Sujet ottoman, chair à canon à peine pubère d’un capitalisme en pleine expansion, l’adolescent que fut Yérakis est d’abord envoyé dans une usine textile à Saint-Pétersbourg : « Ce recrutement d’enfant a atteint sa plus grande intensité vers 1900, où il a pris véritablement l’aspect d’une rafle systématique. » Avec sobriété, l’auteur raconte les réseaux de migration de cette globalisation d’avant la révolution bolchevique. Tenace, l’enfant s’enfuit, économise puis rentre seul de Russie pour son île aussi ingrate qu’adorée et s’engage sur un navire pêcheur d’éponge. Le marché est demandeur, l’île exporte et le savoir-faire local est reconnu. La mer aux éponges vaut la mine de charbon. Gain maigre, patrons âpres, métier rude où l’on risque sa vie. En mer de Libye, les requins guettent.

La photo en couverture du livre dit bien les choses : ce pêcheur courbé s’apprête-t-il à plonger ou est-il cassé en deux par l’effort ? Ne s’arrêtant pas à cette description passionnante, le récit de Yérakis retrace la concurrence sans merci des « machines », les scaphandriers, et des pêcheurs traditionnels. L’efficacité prime. De ces nombreuses plongées mécaniques, les hommes remontent diminués physiquement, paralysés souvent. Tout le texte retentit d’un luddisme égéen doublé d’une lecture de classe sans naïveté, les propriétaires des machines étant bien « les membres de la ploutocratie ».

À cette perspective, l’auteur-plongeur lie une dimension qui pourrait être « écologique » pour le lecteur contemporain : « les chaussures de bronze du scaphandrier étaient comme un rouleau compresseur détruisant tout sur son passage, surtout les jeunes éponges ». Technicisme, exploitation de l’homme et de son milieu, destructions de l’un et de l’autre… les enseignements de celui qui a vu et vécu sont limpides comme l’Égée. L’émigration de masse emmena vers la Floride les pêcheurs d’éponges, où ils continuèrent d’exercer leur talent. La préface de l’historien Daniel Faget contextualise l’ensemble et contribue à faire de l’ouvrage un document précieux pour qui veut comprendre de l’intérieur les mécanismes sociaux d’une île méditerranéenne qui, à l’aube du XXe siècle, agonise.

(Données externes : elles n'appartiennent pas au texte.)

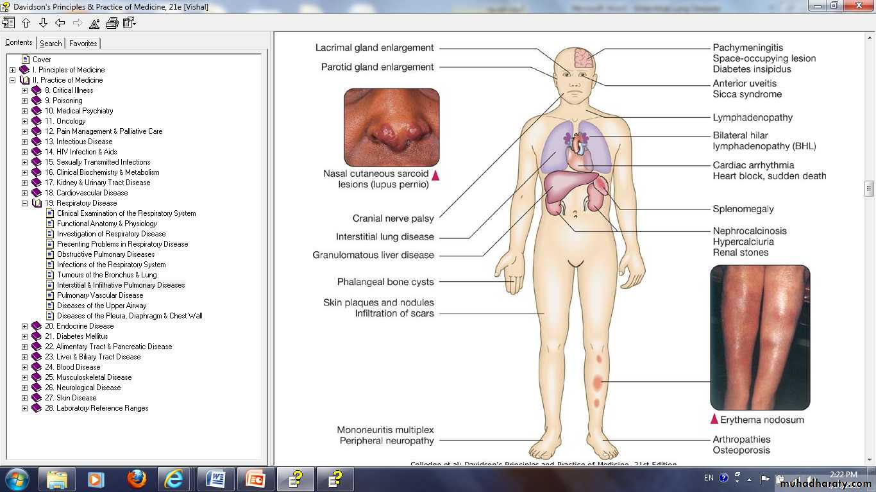
Task: Open Firefox from the taskbar
Action: coord(137,479)
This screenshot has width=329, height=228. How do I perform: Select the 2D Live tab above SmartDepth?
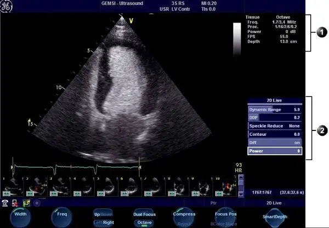click(274, 203)
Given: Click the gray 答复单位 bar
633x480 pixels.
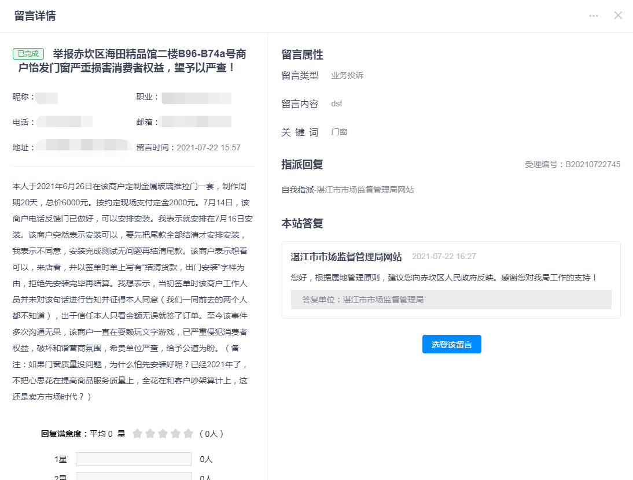Looking at the screenshot, I should pos(451,300).
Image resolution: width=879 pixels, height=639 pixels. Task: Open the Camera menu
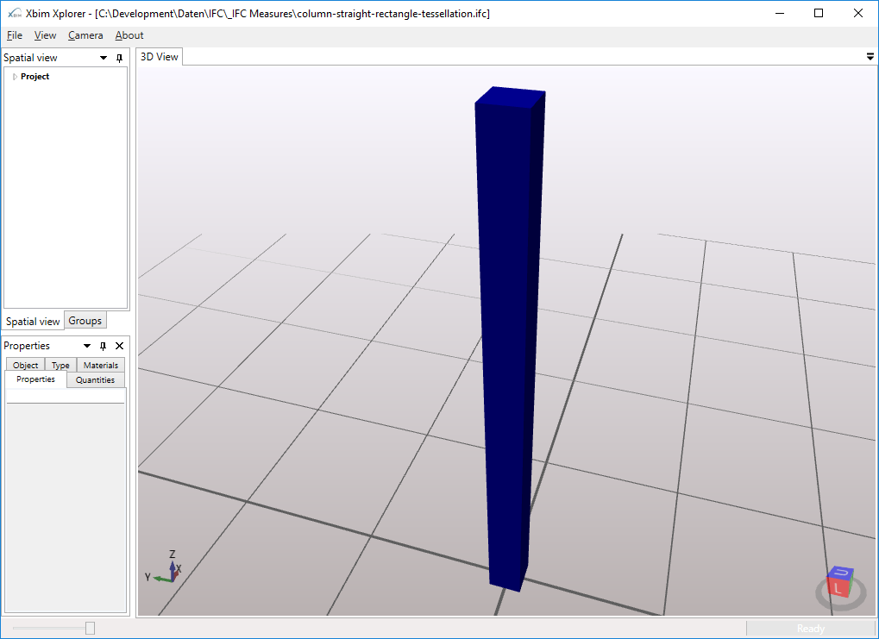point(85,35)
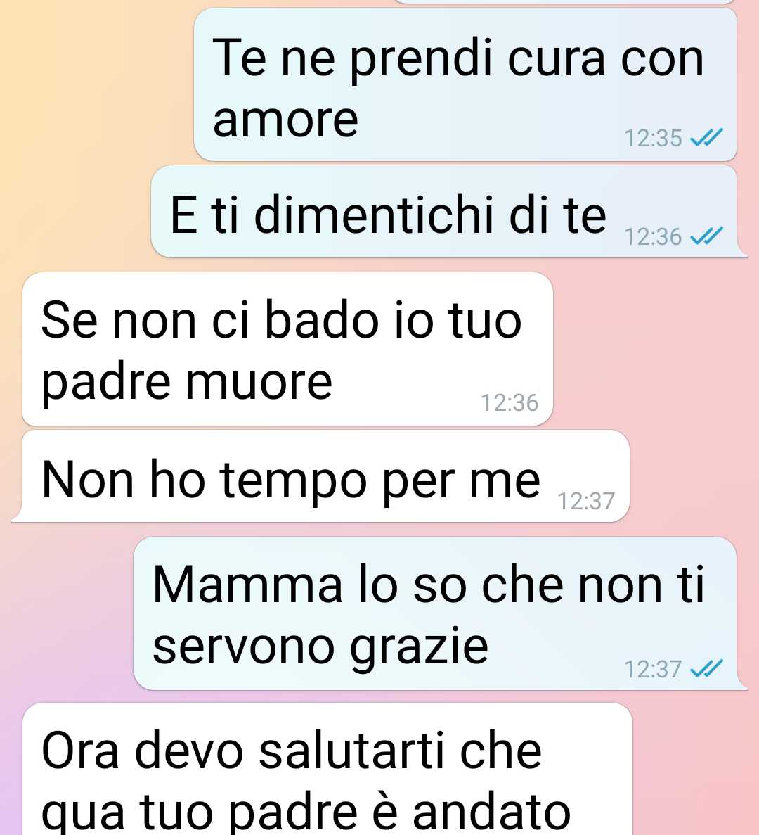Tap the 12:36 timestamp under 'padre muore'
Image resolution: width=759 pixels, height=835 pixels.
(510, 402)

Témoignage précieux, certes, et que l’on pourrait ranger dans la catégorie « document » sans s’interroger plus avant. Mais son éditeur l’a publié dans la collection « λογοτεχνία », « littérature » en grec moderne. De la littérature, il y en a dans ces ultimes phrases si suggestives : « Le bateau, lourdement chargé, se déplaçait lentement. Il y avait peu de vent, le ciel était couleur d’encre, menaçant. On apercevait des éclairs au-dessus d’Astypalia. » Tout en travaillant le restant de sa vie dans un entrepôt, Yànnis D. Yérakis publia une plaquette de poésie et un autre texte à la gloire de Kàlymnos. L’un de ses poèmes, superbe épopée d’une équipée, nous est donné en annexe. Parler uniquement de « document » ne fait pas honneur à cette œuvre véritable qui manifeste de réels choix formels. Élément crucial, la traduction est le fait du neveu de Yékakis, qui l’écoutait enfant. Cette familiarité avec un timbre unique concourt à la fermeté de ton et à la précision du récit.

Pêcheurs d’éponges atteste surtout d’une société plus ouverte aux textes provenant de non-professionnels de la littérature. La Grèce a eu Yànnis Makriyànnis, éleveur illettré et personnage important de la révolution de 1821, aux antipodes du monde des lettres et dont les Mémoiresconstituent un jalon des lettres néo-helléniques. Le poète Níkos Kavvadìas travailla toute sa vie sur un cargo et la poésie « rébétiko » fut le fait de garçons bouchers (écoutez l’immense Màrkos Vamvakàris). Encore aujourd’hui, on peut trouver en Grèce des poètes et des conteurs chez des gens éloignés de tout « milieu » littéraire. Ce continuum entre civilisation orale, travail manuel et écriture s’incarne chez Yànnis D. Yérakis. En voulant rendre hommage à des hommes sans rechercher d’effet littéraire, il écrit un texte d’une grande justesse. Sec comme l’île natale, voilé dans la sombre empathie du chant funèbre, il devient la voix de toute une communauté insulaire.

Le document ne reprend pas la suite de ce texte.